For information or questions mail to: firstname.lastname@example.org
1.19 Uramatsu Handayu Takanao (kabuki name)
True name: unknown, falling backwards into the snow.
Katana mei: Osafune Sukesada?
Wakizashi mei: unknown
Uramatsu Takanao was the eldest son of Uramatsu Kihei, 6 feet tall, strong, skilled in the martial arts, and a superbly powerful young man. His father, who’s full name was Uramatsu Kihei Hidenao, became a priest and took the name Ryuen (see print 1.42). The family lived in Hatchobori and later moved to Honjo.
Takanao took his sword to the sharpener, Tazaemon, to be honed and went to get it early in December. He was overjoyed at the work that had been done and added a tip of one bu when he paid the fee.

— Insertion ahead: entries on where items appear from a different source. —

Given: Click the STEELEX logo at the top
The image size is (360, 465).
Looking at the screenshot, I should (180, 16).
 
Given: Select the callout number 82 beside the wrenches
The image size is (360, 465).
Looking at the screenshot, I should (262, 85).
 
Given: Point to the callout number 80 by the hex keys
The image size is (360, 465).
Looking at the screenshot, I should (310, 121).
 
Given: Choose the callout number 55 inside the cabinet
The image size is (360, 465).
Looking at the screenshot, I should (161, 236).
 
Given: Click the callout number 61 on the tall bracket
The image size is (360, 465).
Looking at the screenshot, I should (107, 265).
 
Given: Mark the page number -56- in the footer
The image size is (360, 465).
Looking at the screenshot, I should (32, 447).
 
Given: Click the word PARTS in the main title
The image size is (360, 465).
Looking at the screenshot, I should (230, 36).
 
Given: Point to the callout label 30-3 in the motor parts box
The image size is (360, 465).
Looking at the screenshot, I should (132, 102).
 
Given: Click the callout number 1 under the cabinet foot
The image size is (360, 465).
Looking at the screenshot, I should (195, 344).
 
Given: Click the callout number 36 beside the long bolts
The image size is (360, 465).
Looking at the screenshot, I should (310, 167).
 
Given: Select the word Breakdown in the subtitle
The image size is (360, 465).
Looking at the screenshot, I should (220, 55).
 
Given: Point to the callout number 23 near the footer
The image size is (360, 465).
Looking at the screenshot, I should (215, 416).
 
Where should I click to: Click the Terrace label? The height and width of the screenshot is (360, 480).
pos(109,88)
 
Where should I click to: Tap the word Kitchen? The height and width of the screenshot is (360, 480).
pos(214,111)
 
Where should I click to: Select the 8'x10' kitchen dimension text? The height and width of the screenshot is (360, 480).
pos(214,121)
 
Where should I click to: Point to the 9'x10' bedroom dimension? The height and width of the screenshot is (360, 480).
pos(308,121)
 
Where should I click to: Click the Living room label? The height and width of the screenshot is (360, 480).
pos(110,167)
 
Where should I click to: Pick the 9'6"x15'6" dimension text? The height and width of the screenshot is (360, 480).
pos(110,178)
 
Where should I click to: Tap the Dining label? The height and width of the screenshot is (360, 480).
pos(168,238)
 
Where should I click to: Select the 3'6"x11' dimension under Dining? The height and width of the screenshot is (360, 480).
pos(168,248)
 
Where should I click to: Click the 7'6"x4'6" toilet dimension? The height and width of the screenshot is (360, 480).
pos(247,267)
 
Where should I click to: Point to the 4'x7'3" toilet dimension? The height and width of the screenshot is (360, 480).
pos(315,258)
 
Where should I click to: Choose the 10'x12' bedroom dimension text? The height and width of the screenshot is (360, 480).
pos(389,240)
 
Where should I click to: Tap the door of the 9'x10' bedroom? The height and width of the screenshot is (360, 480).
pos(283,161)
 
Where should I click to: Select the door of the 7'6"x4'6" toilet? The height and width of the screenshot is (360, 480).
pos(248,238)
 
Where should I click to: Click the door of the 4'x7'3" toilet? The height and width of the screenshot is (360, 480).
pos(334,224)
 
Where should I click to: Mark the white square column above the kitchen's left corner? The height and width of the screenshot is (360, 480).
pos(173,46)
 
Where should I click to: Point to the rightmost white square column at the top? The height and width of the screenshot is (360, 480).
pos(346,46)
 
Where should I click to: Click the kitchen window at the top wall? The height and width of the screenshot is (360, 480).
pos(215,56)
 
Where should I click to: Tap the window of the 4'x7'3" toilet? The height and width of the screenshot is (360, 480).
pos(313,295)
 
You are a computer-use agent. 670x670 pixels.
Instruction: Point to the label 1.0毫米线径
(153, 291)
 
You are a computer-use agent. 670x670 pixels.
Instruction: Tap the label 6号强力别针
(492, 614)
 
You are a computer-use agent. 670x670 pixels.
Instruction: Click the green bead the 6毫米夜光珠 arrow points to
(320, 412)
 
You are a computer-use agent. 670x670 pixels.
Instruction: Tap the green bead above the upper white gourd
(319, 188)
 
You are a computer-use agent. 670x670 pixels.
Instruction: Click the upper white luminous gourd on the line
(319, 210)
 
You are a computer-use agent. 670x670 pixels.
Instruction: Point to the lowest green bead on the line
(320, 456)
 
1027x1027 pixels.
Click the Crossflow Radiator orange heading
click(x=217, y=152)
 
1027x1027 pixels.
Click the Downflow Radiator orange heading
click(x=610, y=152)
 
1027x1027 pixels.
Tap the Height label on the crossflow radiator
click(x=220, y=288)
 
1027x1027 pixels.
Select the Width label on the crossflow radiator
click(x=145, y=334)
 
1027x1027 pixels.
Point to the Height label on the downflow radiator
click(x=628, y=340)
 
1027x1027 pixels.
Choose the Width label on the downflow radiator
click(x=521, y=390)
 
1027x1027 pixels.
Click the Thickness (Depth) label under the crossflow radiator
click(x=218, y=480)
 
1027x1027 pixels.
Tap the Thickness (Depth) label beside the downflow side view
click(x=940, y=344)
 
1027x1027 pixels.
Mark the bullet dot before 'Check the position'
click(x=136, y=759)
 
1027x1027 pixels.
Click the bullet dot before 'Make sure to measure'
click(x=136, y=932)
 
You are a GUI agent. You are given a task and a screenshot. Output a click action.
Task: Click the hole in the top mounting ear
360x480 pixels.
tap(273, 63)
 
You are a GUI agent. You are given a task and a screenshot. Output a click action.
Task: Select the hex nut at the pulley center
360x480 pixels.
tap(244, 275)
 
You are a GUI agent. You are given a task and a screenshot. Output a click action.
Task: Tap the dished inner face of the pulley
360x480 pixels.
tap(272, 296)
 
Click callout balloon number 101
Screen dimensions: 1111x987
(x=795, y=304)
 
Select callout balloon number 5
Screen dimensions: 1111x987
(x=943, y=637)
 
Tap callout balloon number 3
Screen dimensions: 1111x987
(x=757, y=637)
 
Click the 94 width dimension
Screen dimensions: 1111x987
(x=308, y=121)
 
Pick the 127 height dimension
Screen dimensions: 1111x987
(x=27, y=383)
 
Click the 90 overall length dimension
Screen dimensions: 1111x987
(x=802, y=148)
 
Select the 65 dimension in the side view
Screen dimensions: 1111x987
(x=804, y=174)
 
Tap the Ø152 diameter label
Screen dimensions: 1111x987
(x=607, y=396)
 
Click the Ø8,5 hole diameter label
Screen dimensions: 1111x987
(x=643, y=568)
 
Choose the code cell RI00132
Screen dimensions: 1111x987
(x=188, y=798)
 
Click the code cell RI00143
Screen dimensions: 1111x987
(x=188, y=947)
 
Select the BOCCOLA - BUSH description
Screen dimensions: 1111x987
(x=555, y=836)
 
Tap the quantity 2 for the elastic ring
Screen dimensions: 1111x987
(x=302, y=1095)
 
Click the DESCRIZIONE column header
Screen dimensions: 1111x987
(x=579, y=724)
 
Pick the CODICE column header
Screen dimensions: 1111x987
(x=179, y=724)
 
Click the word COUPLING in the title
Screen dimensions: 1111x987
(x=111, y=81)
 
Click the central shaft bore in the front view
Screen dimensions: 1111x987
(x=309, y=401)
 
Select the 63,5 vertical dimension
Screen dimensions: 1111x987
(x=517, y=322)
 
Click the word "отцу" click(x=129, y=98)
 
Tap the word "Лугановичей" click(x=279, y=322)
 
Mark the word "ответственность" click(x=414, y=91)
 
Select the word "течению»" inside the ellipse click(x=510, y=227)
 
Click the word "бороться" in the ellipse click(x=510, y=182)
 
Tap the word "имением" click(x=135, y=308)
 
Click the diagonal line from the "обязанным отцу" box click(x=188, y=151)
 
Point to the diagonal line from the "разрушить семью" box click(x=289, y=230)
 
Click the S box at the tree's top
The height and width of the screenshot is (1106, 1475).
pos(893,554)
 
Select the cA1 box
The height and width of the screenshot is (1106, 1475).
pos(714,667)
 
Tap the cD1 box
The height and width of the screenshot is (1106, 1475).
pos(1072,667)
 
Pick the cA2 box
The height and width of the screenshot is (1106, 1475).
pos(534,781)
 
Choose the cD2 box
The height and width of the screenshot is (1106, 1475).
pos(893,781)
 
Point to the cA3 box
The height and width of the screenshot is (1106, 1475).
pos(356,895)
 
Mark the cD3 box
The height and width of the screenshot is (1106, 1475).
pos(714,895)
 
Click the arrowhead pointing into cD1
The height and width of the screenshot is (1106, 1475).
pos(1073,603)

Then he told Tazaemon that he was leaving for his home soon, and Tazaemon brought out a feast of fish and sake. Takanao got quite drunk and asked his host what he might test his sword against. Tazaemon saw that he had a determined man here and suggested that he should cut the pillar of supporting eaves. ‘That’s not hard’. ‘I’ll do it’ said Takanao, and, with a shout, cut the pillar off at an angle. The blade was made by Osafune Sukesada, and Takanao’s technique was that of Shinkage school. He might as well have been slicing a daikon.
Off to the side, the host was amazed by the sharpness of the blade and let out a shout. When word of the night attack by the faithful band got around not long after that, stories where told of Tazaemon’s pillar, and curiosity seekers came to look at it.
In the attack Takanao came upon Kasahara Choshichi in the garden and killed him. When he practiced, his swing would bring down pine branches. One large one with snow on it knocked him on his backside. He laughed about that.
Afterwards he told his comrades the story.